If all goes well, O’Reilly could be back shortly after the Blues return from the All-Star break and their bye week. That, however, won’t leave a lot of time — perhaps as few as 10 games — before the league’s trade deadline on Mar. 3.
“I just feel like there’s still time to get in and show that we can win here and that we are close,” O’Reilly said. “That’s why I want to be here, to be a part of that. But yeah, at the same time, I have (to) earn that spot with my play. I’ve got to earn that respect from this group, and that belief that we can do it.”
Though a Blues’ roster retool would likely involve trading O’Reilly, he was asked if he’d want to stick around if Armstrong decided to go that route.
“That’s something I don’t really want to think about, and that’s something I have no control over,” O’Reilly said. “If that’s what happens, that’s when I’ll revisit it. But I don’t think we’re in a position to rebuild. I think we can win and can win soon here — this year or the next.
“As a captain, I think that should be my focus, and if I believe in it, and I’m going to fight until the end for it, I think other guys will follow. It’s not going to be easy, but we’re right there.”
So would O’Reilly consider a “team-friendly” discount to stay with the Blues through something like that?
“Yeah, absolutely,” he said. “Yeah, I want to make it work, but I also want to hold my value, too. At the end of the day, it is a business, and if we can’t succeed, and you can’t do the job as a leader, then I could (see) them getting rid of me.
“So I’ve got to protect myself. I don’t know (contract) numbers and such. Obviously, the way we’re performing this year, the (salary) expectation will be much lower, but I still believe in myself, that I can be a very impactful player.
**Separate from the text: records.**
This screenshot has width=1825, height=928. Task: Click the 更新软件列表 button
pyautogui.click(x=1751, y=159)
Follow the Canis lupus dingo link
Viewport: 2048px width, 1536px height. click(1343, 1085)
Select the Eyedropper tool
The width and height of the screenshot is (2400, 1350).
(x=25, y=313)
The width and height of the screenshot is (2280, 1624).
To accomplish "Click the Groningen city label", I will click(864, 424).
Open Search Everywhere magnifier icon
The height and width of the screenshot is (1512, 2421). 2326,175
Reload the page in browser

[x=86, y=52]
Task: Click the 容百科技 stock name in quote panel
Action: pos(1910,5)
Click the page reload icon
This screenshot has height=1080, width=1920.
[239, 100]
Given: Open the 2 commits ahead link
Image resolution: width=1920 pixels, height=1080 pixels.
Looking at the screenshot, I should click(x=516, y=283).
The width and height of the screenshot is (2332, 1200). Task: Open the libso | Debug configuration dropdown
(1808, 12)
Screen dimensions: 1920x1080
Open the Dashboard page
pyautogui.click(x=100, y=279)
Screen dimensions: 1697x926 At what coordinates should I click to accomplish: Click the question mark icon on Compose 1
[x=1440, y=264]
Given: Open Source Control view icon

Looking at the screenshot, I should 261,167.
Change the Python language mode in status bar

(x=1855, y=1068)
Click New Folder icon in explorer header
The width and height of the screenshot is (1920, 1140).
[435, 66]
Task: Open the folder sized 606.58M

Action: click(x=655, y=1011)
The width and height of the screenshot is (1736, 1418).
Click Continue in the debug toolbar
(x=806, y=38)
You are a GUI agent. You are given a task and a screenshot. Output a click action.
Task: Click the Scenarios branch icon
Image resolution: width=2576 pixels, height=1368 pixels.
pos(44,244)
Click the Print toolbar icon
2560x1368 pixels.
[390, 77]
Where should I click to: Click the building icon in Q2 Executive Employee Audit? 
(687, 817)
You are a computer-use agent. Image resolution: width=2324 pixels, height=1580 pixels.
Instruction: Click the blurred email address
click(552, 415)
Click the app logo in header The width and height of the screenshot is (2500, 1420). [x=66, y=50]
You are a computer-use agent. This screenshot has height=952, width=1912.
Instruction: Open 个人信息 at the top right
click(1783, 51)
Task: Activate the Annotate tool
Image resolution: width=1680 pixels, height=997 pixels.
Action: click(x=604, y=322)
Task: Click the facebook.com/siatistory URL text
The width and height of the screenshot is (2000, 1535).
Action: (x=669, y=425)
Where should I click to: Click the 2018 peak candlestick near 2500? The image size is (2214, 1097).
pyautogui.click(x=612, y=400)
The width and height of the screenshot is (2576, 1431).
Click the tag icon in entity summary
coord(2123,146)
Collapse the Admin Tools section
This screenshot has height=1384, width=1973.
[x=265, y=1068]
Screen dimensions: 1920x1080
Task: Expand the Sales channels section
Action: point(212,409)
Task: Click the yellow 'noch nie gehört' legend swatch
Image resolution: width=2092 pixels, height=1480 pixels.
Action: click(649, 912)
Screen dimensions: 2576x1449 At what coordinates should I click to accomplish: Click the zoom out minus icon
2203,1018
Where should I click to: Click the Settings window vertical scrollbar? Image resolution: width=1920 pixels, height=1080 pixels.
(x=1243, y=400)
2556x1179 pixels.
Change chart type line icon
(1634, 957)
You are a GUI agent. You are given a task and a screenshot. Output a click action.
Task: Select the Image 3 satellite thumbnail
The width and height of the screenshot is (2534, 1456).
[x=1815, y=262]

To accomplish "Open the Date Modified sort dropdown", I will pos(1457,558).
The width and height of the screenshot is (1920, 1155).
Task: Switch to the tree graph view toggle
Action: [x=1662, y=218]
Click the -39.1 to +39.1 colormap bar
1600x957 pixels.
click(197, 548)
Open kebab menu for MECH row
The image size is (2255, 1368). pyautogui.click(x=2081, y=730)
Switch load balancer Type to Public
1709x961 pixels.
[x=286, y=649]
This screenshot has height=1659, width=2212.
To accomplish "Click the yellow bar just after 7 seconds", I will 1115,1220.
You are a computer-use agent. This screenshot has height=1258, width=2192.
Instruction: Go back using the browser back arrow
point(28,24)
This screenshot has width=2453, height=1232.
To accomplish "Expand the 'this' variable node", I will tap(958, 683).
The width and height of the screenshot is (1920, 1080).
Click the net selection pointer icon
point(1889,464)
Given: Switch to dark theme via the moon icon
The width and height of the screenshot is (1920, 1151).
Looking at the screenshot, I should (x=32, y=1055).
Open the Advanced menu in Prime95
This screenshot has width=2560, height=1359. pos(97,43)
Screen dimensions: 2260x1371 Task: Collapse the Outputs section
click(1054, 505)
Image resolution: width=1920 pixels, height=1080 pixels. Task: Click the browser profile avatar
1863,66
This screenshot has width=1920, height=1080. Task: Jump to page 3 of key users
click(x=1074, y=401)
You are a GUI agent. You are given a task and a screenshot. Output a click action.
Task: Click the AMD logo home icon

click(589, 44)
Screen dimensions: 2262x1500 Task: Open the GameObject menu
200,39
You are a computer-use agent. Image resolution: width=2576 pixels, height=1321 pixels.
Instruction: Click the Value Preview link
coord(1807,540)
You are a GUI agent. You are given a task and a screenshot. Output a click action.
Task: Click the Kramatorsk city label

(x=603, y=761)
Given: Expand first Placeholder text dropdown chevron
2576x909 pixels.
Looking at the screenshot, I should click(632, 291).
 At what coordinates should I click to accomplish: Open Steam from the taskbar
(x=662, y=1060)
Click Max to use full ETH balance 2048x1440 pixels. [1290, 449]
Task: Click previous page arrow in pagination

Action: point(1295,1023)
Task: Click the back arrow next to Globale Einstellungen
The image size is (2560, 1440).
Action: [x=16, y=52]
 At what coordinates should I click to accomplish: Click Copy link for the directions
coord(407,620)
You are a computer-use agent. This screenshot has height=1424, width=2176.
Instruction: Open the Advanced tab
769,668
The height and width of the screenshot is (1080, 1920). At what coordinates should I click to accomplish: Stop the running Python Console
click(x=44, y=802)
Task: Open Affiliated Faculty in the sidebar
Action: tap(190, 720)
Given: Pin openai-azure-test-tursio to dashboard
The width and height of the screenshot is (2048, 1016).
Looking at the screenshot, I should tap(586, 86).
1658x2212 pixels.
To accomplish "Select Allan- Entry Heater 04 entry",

I hope I’m here and we have success for many years to come.”
Interestingly, O’Reilly does not have a no-trade clause in his contract, which is a seven-year, $52.5 million deal that he signed with Buffalo in 2015. He was 24 years old at the time, but despite having 90 goals and 246 points in 427 NHL games at that point, he did not get such protection from the Sabres.
“I don’t think it was ever on the table,” O’Reilly said. “Obviously it was a great deal at the time for a two-way center and not someone who had crazy numbers. At that age, still fairly young, it is what it is. You just hope (if you get traded), you’re going to a team that’s good and contending.”
On July 1, 2018, O’Reilly was sent to a contender in St. Louis, where he won a Stanley Cup and a Conn Smythe trophy in his first season with the Blues. But now four years later, he could be dealt for the second time on that same deal.
“I’ve never really been through it in-season,” O’Reilly said. “If we have (contract) talks, and try to sort things out, that’s great. But there’s no point speculating on ‘what-ifs.’ I really don’t want to give it any attention because it’s out of my control. Kind of like that last time I was traded, it’s out of my hands.
“I want to be here, and I’m going to do whatever I can to get back out there with these guys and get into the playoffs. If something happens, something happens, but my entire focus is on getting healthy and trying to win. That’s why I don’t want to leave. I want to be a part of that, and I think things will take care of themselves that way.”
O’Reilly will make that known to Armstrong.
“Yeah, that’s something, a conversation, I’m sure we’ll have,” he said. “That’s between him and I, but yeah, something will happen.”